El PP no debería confundir los tiempos de la crisis con la idea de un paréntesis pasado el cual volveremos por donde estuvimos, de manera que todo consistirá en recuperar con rapidez el tiempo perdido. No hay ninguna previsión que nos abone a esa posibilidad; al contrario, las cifras de los expertos aventuran un futuro de escasez en un escenario de tiempos nuevos y difíciles. Cuáles puedan ser éstos dependerá del tiempo empleado en la contención del virus, la peor o mejor gestión de ésta, los estragos que produzca y de la respuesta política que sepamos darle. ​

Una respuesta que, por fortuna, no es sólo nacional. En su ecuación (a diferencia de los célebres Pactos que facilitarían la transición) se encuentra la Unión Europea, en un contexto de crisis en todo caso generalizada en el conjunto de sus países –sin perjuicio del diferente impacto– que es producto de la interdependencia de sus economías. Es cierto que tanto las instituciones comunitarias como alguno de los Veintisiete han reaccionado con timidez y tardanza –cuando no con abierta desconfianza– respecto de la habilitación de recursos financieros suficientes para abordar el impacto de la crisis; pero sería inviable siquiera pensar en unos Pactos para España que prescindan de la cobertura de nuestros socios, de las instituciones de la Unión y –de manera muy singular– de sus Presupuestos, ahora en fase de elaboración. No deberá olvidarse tampoco que la apertura del grifo del dinero comunitario es muy probable –y sensato además– que no se ofrezca para habilitar la creación de una economía subsidiada, con una extensión agobiante de un Estado presuntamente protector, que más bien se transforme en emisor de cartillas de racionamiento, según la práctica habitual del comunismo cubano y del socialismo bolivariano, de los que se han nutrido económicamente y al que –este último– han alimentado ideológicamente algunos de los figurantes del actual Gobierno español. ​

La necesaria conexión de los Pactos al enchufe financiero europeo sería bastante más creíble para nuestros socios si el programa económico presentado se mantuviera en los cauces de una gestión ordenada de los recursos públicos, clausurara cualquier apelación al populismo y fuera avalada desde el Gobierno por las dos principales fuerzas políticas del país, abierta al apoyo del centro político, con exclusión de quienes –una vez más– han demostrado una mezquina insolidaridad con los problemas de todos; más creíble también para los mercados que deberán comprar el exceso de deuda que la gestión de la crisis va a comportar, según todas las previsiones.
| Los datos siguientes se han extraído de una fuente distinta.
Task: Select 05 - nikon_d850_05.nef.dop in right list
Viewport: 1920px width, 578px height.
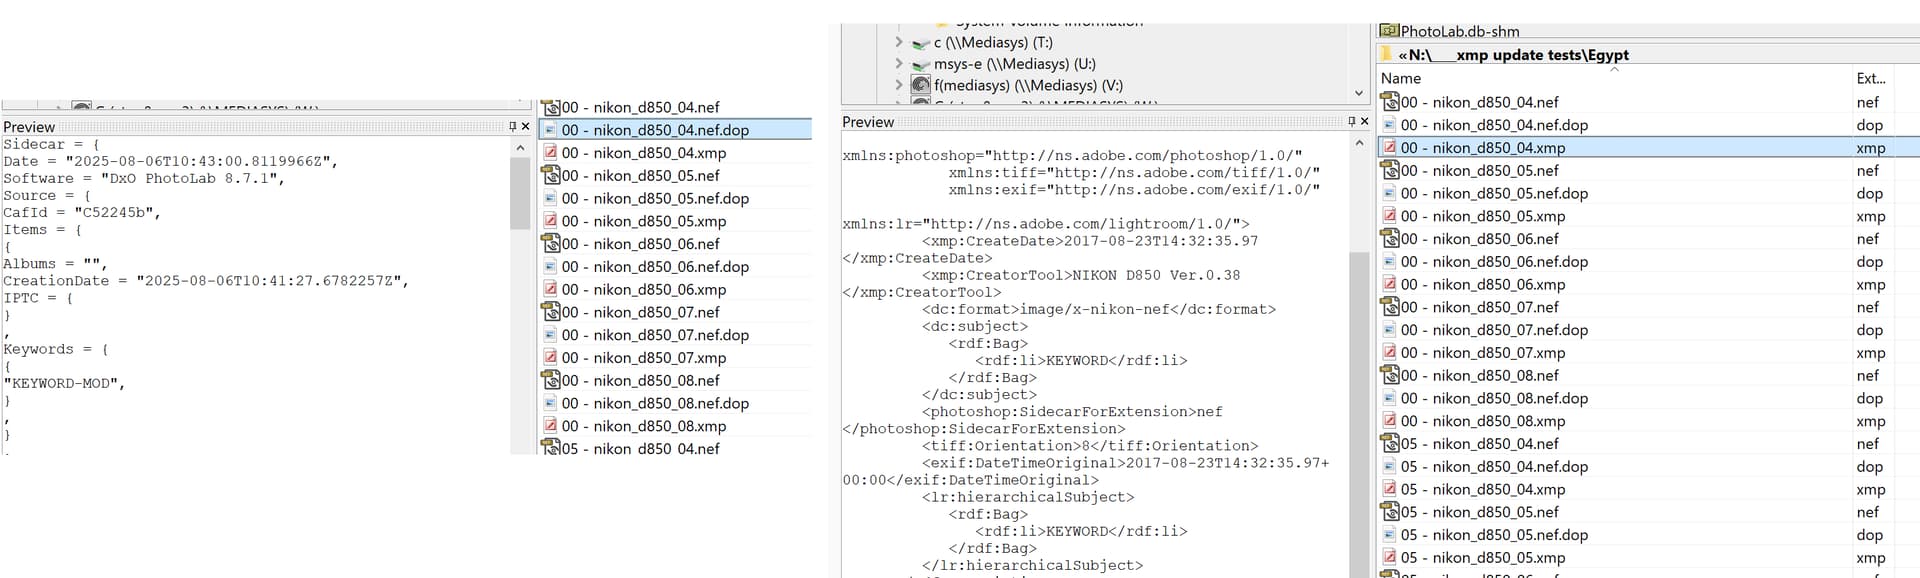Action: pos(1494,535)
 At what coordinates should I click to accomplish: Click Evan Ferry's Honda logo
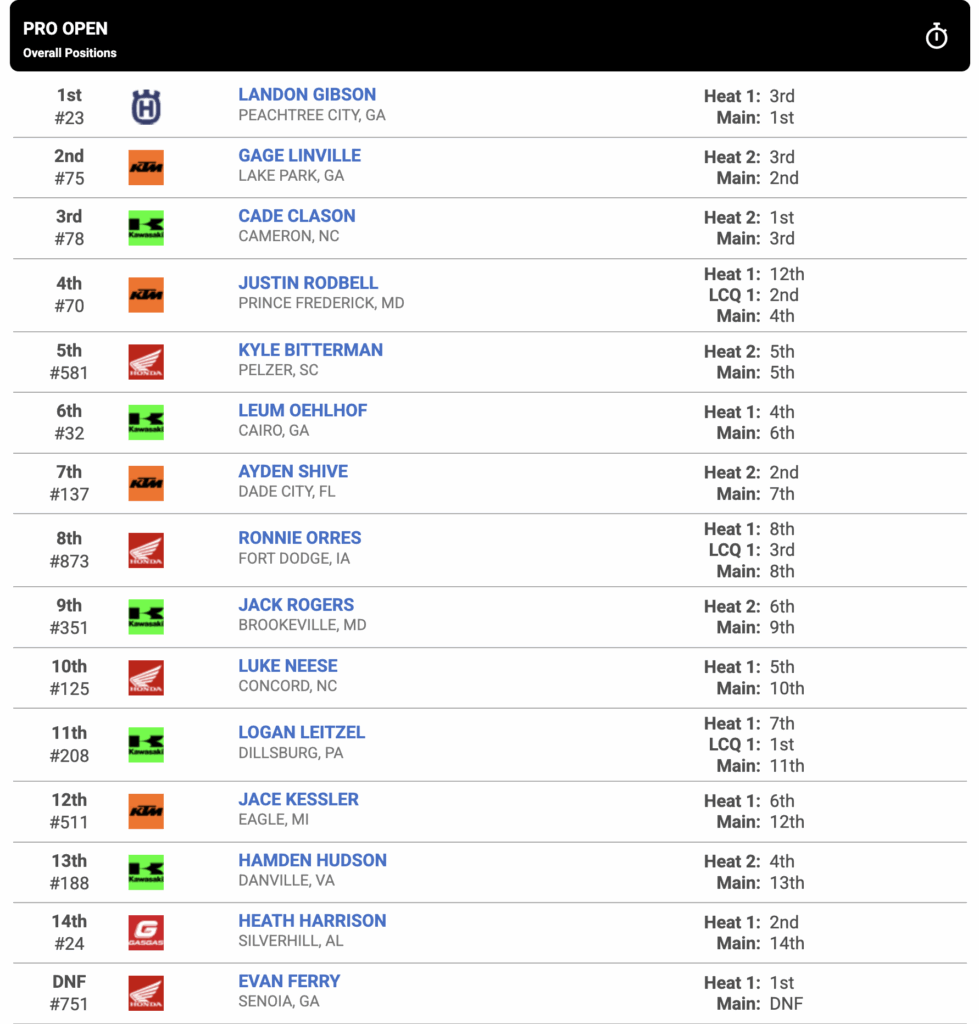(x=146, y=993)
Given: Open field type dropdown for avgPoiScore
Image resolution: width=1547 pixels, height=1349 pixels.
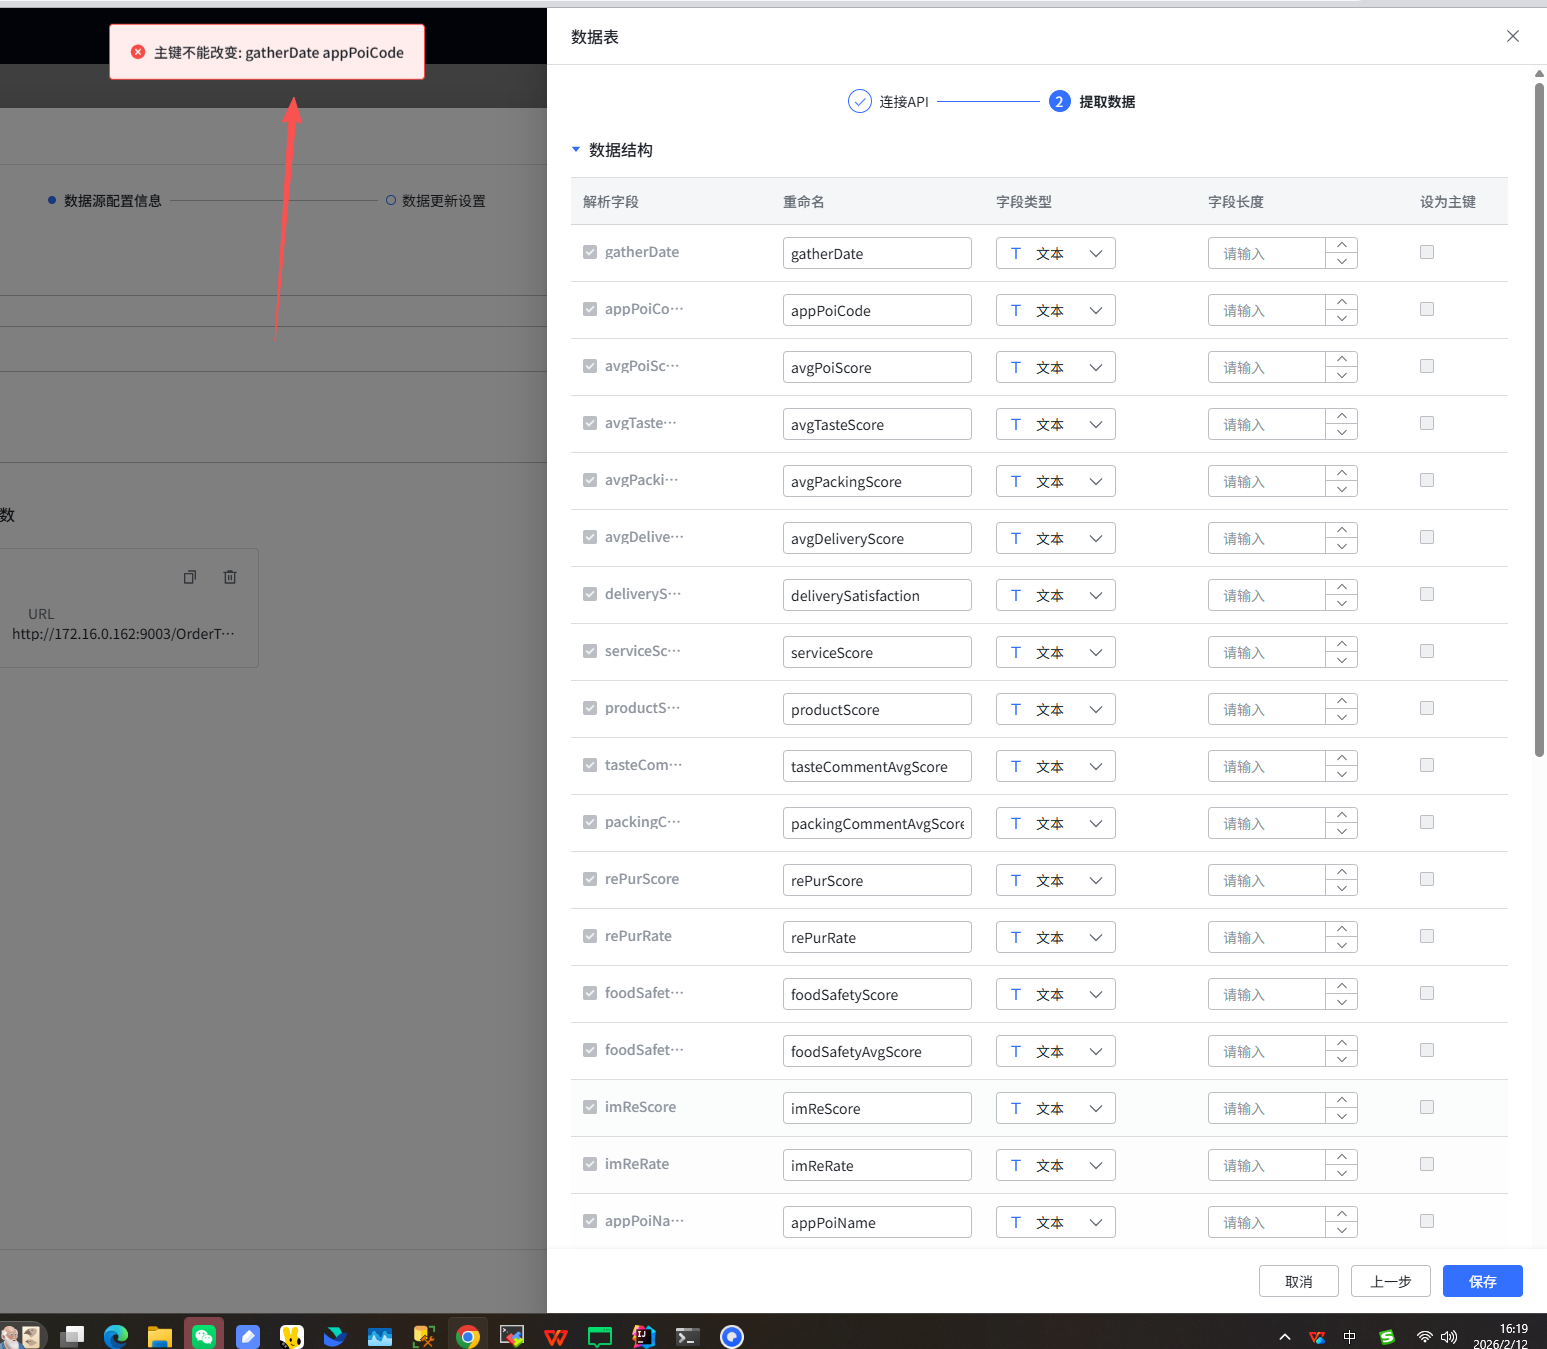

Pero ese Gobierno de concentración no sólo debería producirse por razones económicas o de venta de imagen de país en el exterior, una solución de este tipo, siquiera extraordinaria, nos ayudaría a replantear una deriva política que, cuando no ha sido errática, ha caminado hacia la destrucción de España como proyecto de nación. ​

Cualquiera que sea el momento político, tengan unos u otros apellidos nuestros dirigentes, siempre es la hora del servicio público. Y lo que demuestran los esfuerzos cotidianos de los ciudadanos debería reflejarse en la gestión de nuestros responsables. Ya sé que esta sugerencia se parece bastante a una quimera, y que «de todas las historias de la historia, la más triste de todas es la de España», como decía Gil de Biedma.

Fernando Maura es abogado, político y escritor.